Entretien de Grégory Rateau, lauréat du Prix Rimbaud 2024 de la Maison de poésie par Karen Cayrat sur PRO/P(R)OSE Magazine
Pro/p(r)ose Magazine : On note plusieurs constantes dans ton travail : une lutte contre les injustices, la culture d’un Humanisme fort tout comme de l’espoir, la mise en valeur de figures des marges, un goût certain pour les autres, les cultures, les mots, un goût certain pour du voyage, de l’errance, de la dérive au sens de Debord, de l’image me semble-t-il aussi qu’elle soit fixe ou animée (Art, Photographie, Cinéma…).
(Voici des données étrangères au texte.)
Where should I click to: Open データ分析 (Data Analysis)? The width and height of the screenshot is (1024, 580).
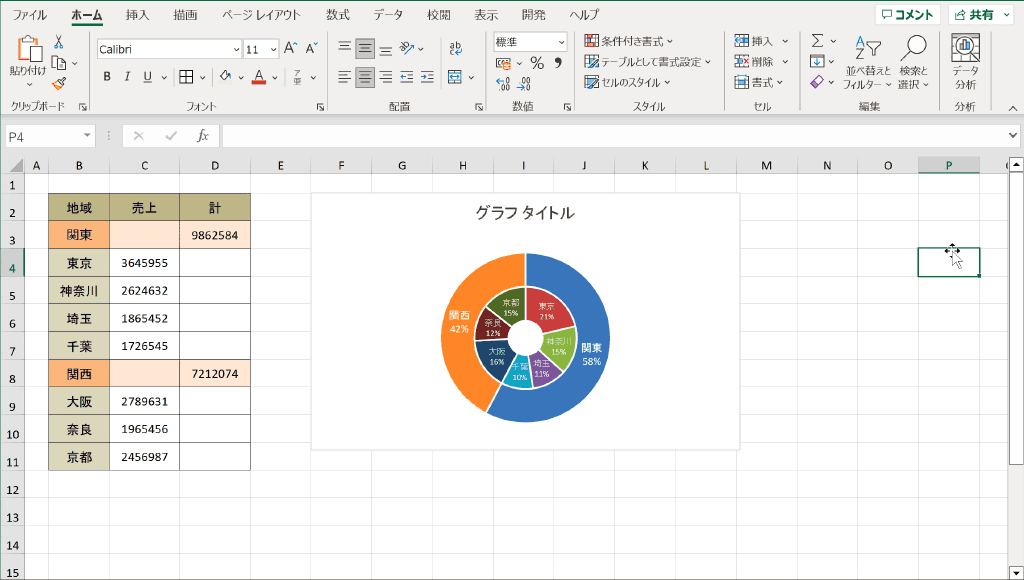click(x=963, y=60)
Comment ressens-tu ces constantes et perçois-tu leur évolution, leur cheminement de poème en poème, de livres en livres ? Et comment cultives-tu l’inspiration ?
Grégory Rateau : C’est bien ça, j’aime encore profondément mon prochain mais je l’aime en refusant de tomber dans le politiquement correct, en refusant de faire taire pour lui mes désirs, mes rêves et mes espoirs pour être à tout prix accepté dans “la bande”. Je ne veux pas écrire un commentaire de l’actualité ou passer par des mots clés pour souligner au crayon rouge que je suis en empathie avec untel ou untel. La poésie doit tendre à l’universalité et à l’intemporalité sinon comme je le répète, elle est très rapidement datée comme nos actualités. Que je passe du JE au NOUS, je plonge dans mon intériorité, c’est indiscutable, et vice versa, en dépeignant les autres, on se dissimule parfois très habilement. Le monde tout autour fait bien partie de moi, c’est un fait, je le ressens par le prisme de ma subjectivité, Quand on meurt, un monde disparaît, le nôtre. il faut donc rester en alerte comme un enfant. Devenir adulte c’est malheureusement vouloir vivre en conformité avec les attentes du groupe, de notre famille, de ceux auprès desquels on rêve d’obtenir “la validation”. C’est donc un combat au quotidien pour ne pas se couper totalement de l’enfant qui nous tire encore par la manche. J’essaie de rester cohérent avec celui que j’étais et que je suis toujours, de creuser encore un peu plus mes obsessions, de ne rien forcer, surtout pas pour séduire ou orienter l’émotion des lecteurs. Devenir ce que l’on est, c’est la mission d’une vie.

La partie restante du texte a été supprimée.